• **INPUT RECORDS**
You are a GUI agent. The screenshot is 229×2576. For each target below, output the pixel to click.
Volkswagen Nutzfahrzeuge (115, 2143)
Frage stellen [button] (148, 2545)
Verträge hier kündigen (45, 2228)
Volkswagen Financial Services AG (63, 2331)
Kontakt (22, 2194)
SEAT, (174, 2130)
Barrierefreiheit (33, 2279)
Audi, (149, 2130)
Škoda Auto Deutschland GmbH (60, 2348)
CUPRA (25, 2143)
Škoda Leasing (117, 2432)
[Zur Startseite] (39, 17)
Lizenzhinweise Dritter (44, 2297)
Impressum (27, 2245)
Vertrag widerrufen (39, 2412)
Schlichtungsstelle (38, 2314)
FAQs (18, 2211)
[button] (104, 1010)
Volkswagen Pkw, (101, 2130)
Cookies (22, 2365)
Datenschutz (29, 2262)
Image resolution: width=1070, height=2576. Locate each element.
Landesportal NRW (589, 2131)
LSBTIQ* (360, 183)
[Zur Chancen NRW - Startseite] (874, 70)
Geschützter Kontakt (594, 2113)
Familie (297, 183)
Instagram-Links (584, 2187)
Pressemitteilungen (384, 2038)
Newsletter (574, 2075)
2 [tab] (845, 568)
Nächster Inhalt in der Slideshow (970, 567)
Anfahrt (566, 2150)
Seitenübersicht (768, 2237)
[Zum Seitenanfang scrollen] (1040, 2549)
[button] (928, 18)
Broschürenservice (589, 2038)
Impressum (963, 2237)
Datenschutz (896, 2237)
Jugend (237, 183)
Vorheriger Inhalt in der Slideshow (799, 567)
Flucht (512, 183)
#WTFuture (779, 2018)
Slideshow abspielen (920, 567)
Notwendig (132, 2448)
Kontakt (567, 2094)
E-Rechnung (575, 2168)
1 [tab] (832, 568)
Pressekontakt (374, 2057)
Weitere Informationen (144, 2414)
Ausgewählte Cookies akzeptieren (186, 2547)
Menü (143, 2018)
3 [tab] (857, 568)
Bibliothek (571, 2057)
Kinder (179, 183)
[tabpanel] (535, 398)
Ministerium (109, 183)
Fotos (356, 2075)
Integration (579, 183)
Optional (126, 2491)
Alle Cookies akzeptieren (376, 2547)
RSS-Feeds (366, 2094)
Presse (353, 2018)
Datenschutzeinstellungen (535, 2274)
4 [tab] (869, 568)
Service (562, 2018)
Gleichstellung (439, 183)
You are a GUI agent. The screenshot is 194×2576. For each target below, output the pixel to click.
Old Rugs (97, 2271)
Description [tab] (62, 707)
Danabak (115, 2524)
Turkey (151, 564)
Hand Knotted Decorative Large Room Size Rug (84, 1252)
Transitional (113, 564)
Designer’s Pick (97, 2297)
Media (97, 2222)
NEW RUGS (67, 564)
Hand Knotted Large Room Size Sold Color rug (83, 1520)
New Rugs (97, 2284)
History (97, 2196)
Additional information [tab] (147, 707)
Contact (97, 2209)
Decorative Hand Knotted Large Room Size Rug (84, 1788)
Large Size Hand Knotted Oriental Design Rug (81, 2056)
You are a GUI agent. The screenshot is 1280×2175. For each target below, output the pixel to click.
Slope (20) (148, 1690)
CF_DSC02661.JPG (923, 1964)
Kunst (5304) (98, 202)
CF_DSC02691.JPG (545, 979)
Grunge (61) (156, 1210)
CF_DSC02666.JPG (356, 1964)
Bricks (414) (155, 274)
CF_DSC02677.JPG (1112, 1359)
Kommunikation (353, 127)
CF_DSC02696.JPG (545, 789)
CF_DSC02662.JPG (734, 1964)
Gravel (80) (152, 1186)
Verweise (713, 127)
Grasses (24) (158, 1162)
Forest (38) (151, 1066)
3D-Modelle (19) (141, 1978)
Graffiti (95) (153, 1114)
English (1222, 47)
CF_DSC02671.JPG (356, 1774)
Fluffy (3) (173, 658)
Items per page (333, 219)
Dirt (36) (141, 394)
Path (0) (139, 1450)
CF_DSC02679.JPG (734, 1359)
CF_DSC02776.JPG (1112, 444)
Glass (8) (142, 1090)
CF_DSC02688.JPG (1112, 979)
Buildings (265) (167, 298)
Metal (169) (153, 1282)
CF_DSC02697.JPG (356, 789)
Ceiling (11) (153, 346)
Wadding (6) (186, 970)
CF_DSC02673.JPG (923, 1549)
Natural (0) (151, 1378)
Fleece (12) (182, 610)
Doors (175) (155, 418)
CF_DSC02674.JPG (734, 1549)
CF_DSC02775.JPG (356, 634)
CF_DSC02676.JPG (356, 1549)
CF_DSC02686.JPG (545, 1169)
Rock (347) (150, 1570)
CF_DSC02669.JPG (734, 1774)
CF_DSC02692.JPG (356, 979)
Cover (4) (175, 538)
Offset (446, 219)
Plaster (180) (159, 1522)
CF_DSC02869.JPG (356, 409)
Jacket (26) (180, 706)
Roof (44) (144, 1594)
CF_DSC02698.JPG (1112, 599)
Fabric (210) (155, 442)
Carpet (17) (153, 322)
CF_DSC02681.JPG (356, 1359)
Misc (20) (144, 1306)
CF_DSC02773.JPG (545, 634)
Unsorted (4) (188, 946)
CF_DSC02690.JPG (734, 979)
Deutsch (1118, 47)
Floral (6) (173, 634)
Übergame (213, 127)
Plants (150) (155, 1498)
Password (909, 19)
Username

• **ASSIGNMENT**
Of the entries above, repeat exactly the lines between the line with "Frage stellen [button] (148, 2545)" and the line with "Geschützter Kontakt (594, 2113)", inclusive, and no others.

• **RESULT OF THE EXERCISE**
Frage stellen [button] (148, 2545)
Verträge hier kündigen (45, 2228)
Volkswagen Financial Services AG (63, 2331)
Kontakt (22, 2194)
SEAT, (174, 2130)
Barrierefreiheit (33, 2279)
Audi, (149, 2130)
Škoda Auto Deutschland GmbH (60, 2348)
CUPRA (25, 2143)
Škoda Leasing (117, 2432)
[Zur Startseite] (39, 17)
Lizenzhinweise Dritter (44, 2297)
Impressum (27, 2245)
Vertrag widerrufen (39, 2412)
Schlichtungsstelle (38, 2314)
FAQs (18, 2211)
[button] (104, 1010)
Volkswagen Pkw, (101, 2130)
Cookies (22, 2365)
Datenschutz (29, 2262)
Image resolution: width=1070, height=2576. Locate each element.
Landesportal NRW (589, 2131)
LSBTIQ* (360, 183)
[Zur Chancen NRW - Startseite] (874, 70)
Geschützter Kontakt (594, 2113)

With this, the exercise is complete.